The recent shooting of a US passenger by a sky marshal has raised concerns here. Simon Calder reports

Two years ago today, US security officials grounded an Air France jet at Paris Charles de Gaulle airport. It was preparing to depart for Los Angeles. A check of the passenger manifest had apparently revealed some of the names that raised suspicions. The flight was cancelled. Two years earlier, Richard Reid, the "shoe bomber", had attempted to blow up an American Airlines flight from Paris to Miami.

In the weeks following the Air France cancellation, many other transatlantic flights were disrupted on the orders of the US Department for Homeland Security . On New Year's Eve 2003, British Airways' flight 223 from Heathrow to Washington was given Air Force fighter escort for its landing at Dulles airport due to fears that terrorists were on board. The same flight was subsequently delayed and cancelled on five separate occasions; eventually, BA renumbered the flight.

These events sparked a debate about the deployment of armed "sky marshals" on British aircraft

At present, armed security officers, whose role is to protect aircraft against hijacking, are deployed on flights operated by the Israeli airline El Al. In the US, the Federal Air Marshals programme is well established, with armed officers travelling on a random selection of flights. On 7 December, air marshals shot and killed a passenger named Rigoberto Alpizar aboard American Airlines flight 924 on the ground at Miami airport. He was alleged to have claimed to have a bomb.

So, what are the chances that your flight is carrying a sky marshal? In 2002, the Department for Transport announced a programme to train armed police officers for use on British-registered aircraft; two years ago, the Department for Homeland Security said airlines flying to, from or over the US would, in certain cases, be required to carry armed guards.

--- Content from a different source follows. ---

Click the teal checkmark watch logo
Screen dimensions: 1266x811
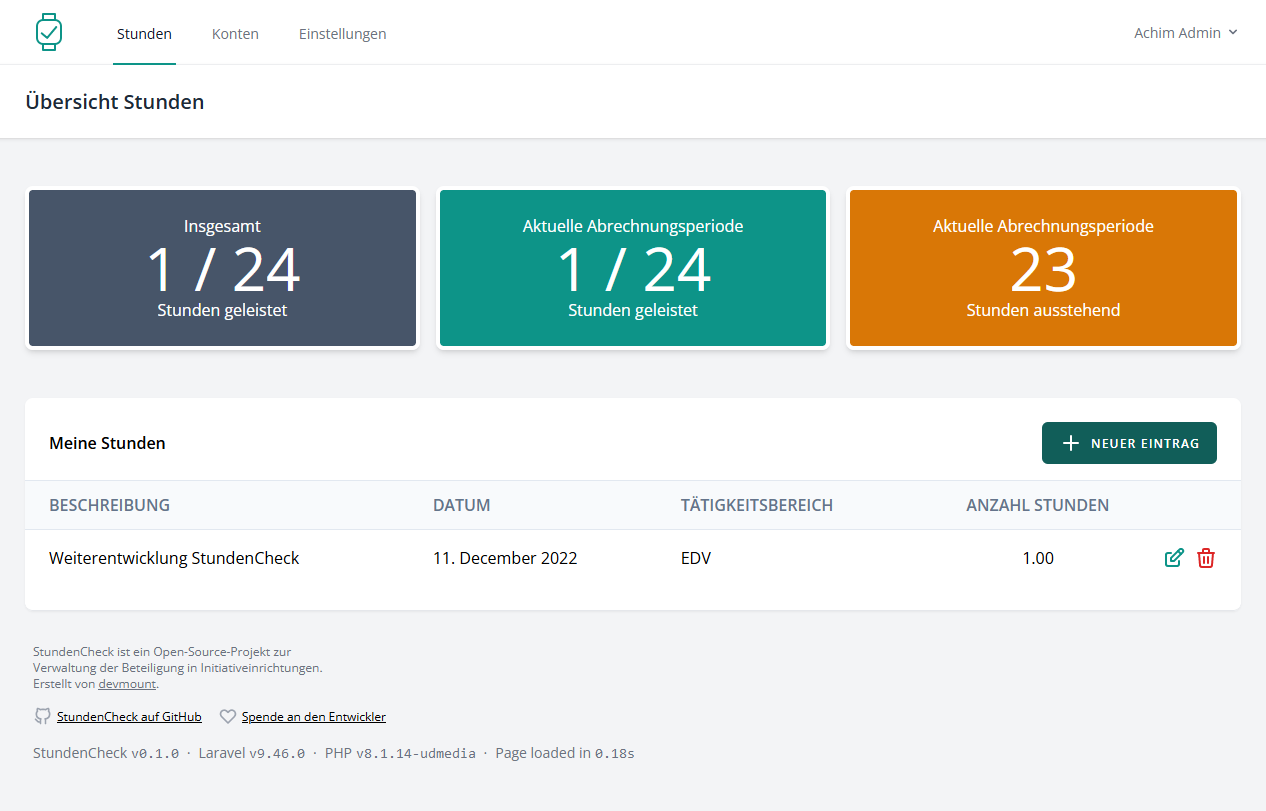click(x=49, y=31)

British flight crew and passengers have expressed alarm at the prospect of travelling on an aircraft with at least one armed person aboard: "Guns and aircraft do not mix", says Jim McAuslan, general secretary of the British Air Line Pilots Association. His union offers advice to members on refusing to fly with a sky marshal on board.

One senior aviation source said most British captains would never operate a flight on which anyone was armed, because of the danger to the aircraft if the fuselage is punctured.

The research undertaken by The Independent suggests that the UK government is maintaining a pretence that sky marshals are operating in order to appease the US authorities.

The Department for Transport has agreed that the airline captain will be informed if a sky marshal is aboard. Security sources regard it as highly unlikely that any intra-European flights would carry sky marshals; among long-haul departures, only US-bound flights are seen as likely to carry armed officers.

As with all security matters, the airlines are tight-lipped. British Airways says that if any flight were considered at risk, the airline would simply not operate it.